Specifically json and unjson I make globally available in all my projects. If I used csv more often than once in a decade, I’d have csvesc(s) too.

Sometimes you read some stdlib reference and wonder what they were thinking with things like System.out.println and without one-line one-arg readtext(), tojson(), fetch() and so on. It’s like a kitchen with all appliances still in boxes and all utensils in a tight vacuum cover. Everything is there, but preparation friction makes it absolutely unusable.

I don't think the problem we are talking about is lazy programmers or the availability of libraries.

People think hard things should be easy and with less "friction". If I want to output a string why should I have to know what the difference between stdout and stderr is? If I write CSV to a file why do I need to know the difference between CRLF and LF, and UTF-8 and UTF-16 or what a BOM is? At the end of all of this you end up with a company named 'W""oopWoop;' crashing the banking industry.

So no, you should know all of that, and more or get the fuck out of my industry.

For me it is. I feel the friction and how it disrupts the parallel flow of multiple lines of thought on the code, cause you have to stop and implement a stupid method. Also have seen this many times in less experienced or less patient programmers, who inlined lots of code that should have been a library and cut corners in there due to time, mental and other pressures. Providing them a set of tools they could paste (poor platform) into a globally loaded module improved their jobs a lot.

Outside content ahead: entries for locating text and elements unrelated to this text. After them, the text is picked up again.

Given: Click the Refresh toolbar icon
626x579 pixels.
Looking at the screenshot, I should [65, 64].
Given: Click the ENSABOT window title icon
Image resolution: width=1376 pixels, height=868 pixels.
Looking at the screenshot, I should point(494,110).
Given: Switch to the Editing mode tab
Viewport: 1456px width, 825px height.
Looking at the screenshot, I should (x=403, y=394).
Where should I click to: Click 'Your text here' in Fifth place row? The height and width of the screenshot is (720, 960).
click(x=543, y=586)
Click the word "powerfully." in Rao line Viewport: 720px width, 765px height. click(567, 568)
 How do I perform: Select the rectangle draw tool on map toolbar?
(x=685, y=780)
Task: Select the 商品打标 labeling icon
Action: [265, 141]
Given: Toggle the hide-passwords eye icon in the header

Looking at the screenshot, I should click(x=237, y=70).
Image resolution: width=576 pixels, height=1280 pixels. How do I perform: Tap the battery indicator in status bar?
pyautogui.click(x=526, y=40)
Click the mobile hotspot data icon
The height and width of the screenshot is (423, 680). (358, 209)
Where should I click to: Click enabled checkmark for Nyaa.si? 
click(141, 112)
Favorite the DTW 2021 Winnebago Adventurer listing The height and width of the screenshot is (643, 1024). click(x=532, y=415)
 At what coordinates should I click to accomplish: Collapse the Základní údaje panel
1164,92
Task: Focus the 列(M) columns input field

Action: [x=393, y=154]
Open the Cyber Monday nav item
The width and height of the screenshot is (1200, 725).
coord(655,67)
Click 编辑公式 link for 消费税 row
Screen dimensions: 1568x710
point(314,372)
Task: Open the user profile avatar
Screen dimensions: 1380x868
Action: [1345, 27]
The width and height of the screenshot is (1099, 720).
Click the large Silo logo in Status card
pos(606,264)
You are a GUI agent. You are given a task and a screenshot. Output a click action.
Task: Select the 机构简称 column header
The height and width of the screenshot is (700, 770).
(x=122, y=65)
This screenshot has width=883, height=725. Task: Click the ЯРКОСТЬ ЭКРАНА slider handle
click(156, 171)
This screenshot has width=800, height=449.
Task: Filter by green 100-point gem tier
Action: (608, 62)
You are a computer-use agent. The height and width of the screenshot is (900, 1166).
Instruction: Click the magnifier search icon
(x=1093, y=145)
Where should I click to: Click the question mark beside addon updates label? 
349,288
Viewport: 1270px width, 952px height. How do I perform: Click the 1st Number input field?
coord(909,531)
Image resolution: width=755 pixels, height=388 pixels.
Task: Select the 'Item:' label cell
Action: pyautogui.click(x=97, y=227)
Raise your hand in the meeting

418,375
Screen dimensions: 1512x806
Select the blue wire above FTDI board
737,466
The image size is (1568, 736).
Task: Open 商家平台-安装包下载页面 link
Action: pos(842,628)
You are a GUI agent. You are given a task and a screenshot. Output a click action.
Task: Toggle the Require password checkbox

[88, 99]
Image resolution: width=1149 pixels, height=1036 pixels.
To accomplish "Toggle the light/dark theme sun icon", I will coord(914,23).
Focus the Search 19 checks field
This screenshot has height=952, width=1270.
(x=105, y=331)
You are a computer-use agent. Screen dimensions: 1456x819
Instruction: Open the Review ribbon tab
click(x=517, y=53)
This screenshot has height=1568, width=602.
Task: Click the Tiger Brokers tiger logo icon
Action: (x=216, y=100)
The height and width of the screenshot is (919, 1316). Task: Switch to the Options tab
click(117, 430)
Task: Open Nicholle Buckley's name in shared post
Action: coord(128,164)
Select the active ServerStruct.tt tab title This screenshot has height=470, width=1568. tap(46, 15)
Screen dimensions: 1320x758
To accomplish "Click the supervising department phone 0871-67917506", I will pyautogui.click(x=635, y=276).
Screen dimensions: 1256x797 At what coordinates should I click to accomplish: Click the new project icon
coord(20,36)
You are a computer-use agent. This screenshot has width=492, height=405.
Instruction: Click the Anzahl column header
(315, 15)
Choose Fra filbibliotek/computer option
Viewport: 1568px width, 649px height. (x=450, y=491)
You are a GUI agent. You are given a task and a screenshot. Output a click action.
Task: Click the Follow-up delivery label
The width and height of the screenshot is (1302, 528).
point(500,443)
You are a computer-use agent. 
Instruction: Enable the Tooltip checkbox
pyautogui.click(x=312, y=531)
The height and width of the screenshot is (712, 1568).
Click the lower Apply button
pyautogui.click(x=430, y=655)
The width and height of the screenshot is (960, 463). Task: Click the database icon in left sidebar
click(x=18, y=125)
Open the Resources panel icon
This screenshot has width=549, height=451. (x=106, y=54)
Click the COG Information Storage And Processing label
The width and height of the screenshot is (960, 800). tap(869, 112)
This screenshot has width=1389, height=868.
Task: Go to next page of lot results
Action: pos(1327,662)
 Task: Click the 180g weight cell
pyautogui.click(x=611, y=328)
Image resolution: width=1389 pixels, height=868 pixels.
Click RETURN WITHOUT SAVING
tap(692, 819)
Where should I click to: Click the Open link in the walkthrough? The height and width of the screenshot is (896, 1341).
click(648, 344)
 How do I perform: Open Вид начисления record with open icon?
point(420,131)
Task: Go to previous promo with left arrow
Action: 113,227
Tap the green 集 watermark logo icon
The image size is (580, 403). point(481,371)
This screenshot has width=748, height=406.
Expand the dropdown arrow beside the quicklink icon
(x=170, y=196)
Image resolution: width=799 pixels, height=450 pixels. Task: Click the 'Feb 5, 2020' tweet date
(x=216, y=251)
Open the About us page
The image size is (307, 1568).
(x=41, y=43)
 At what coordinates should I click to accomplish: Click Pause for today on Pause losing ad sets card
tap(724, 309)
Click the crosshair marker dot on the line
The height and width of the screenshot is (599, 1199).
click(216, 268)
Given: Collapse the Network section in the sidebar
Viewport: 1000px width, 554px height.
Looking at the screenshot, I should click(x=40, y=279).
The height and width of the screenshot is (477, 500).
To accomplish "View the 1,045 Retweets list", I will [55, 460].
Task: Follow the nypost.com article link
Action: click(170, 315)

I think the high horse here is a bad point cause it simply claims it must be hard for no good reason. It’s not even complexity-wise hard, you just have to (metaphotically) unpack your instruments every time you use them. That’s bs at all experience levels and it must be obvious to anyone who works in a shop. Ime, the problem isn’t knowledge, but inconvenience.

It's not hard to do correctly. If you employ people to write SQL who can't tell the difference between string concatenation and parameterised queries, then your bar is too low. This can be learned in under an hour[0], and is the most fundamental thing to bear in mind when writing a query.

[0] https://cheatsheetseries.owasp.org/cheatsheets/SQL_Injection...

> is common advice for handling SQL

Are we still passing SQL statements and data to the SQL back end as single string instead of passing them separately? Why would you even need to escape SQL data in 2024?

One example that I found is that some libraries/databases don't allow DDL statements to be parameterised - so if you are managing tables and columns from code and those names came from end users then you should be checking them.
Agencies like this /already/ have plenty of other restrictions on what names are permissible, this is just a new one.

Most are to do with ones which could be misleading, eg you can’t have ‘bank’ in the name unless you are, well, an actual bank.